### SET EXERCISE:
Please render every line of the rows below as a Markdown table with the columns No. and Line, skipping blank lines. Leave the pictures out of the table.

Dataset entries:

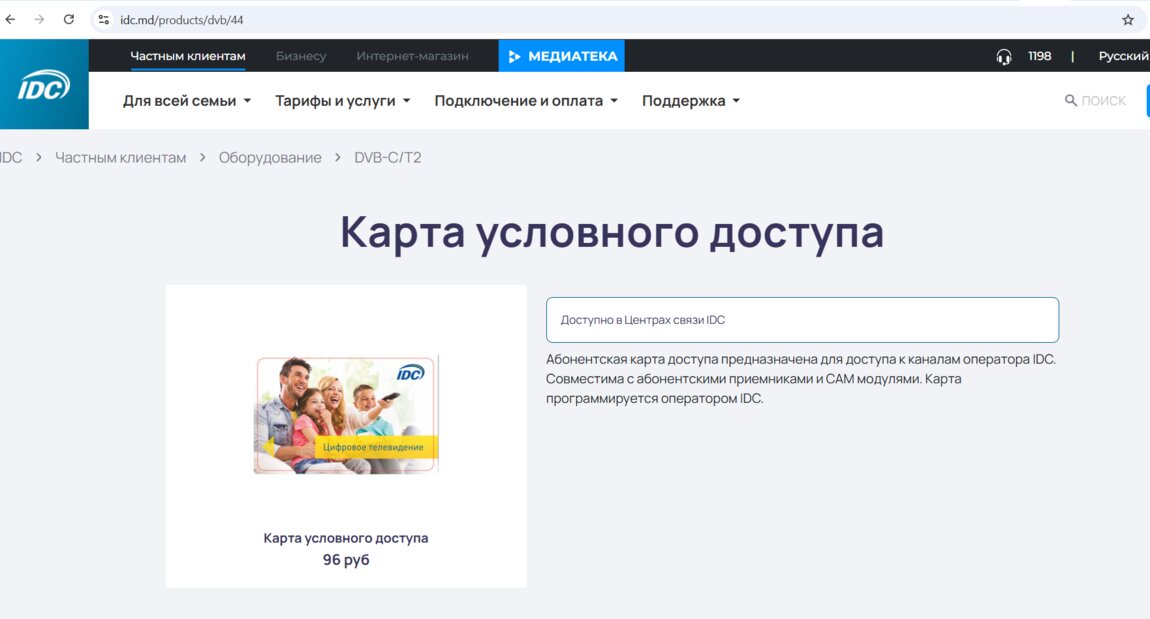Click the site information icon in address bar
This screenshot has width=1150, height=619.
point(103,19)
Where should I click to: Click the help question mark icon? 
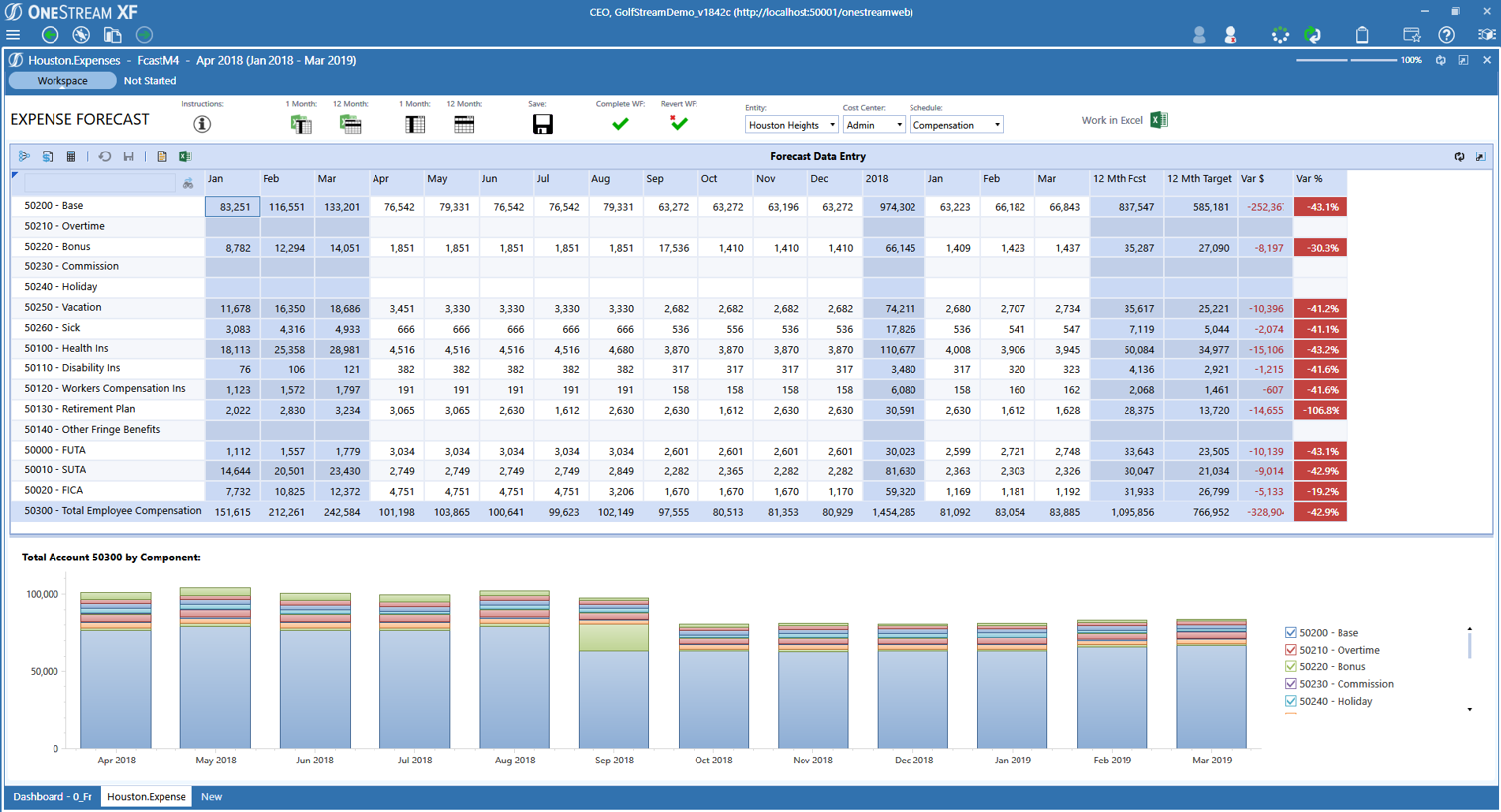1447,35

### RESPONSE BELOW:
| No. | Line |
|---|---|
| 1 | Click the site information icon in address bar |
| 2 | This screenshot has width=1150, height=619. |
| 3 | point(103,19) |
| 4 | Where should I click to: Click the help question mark icon?  |
| 5 | 1447,35 |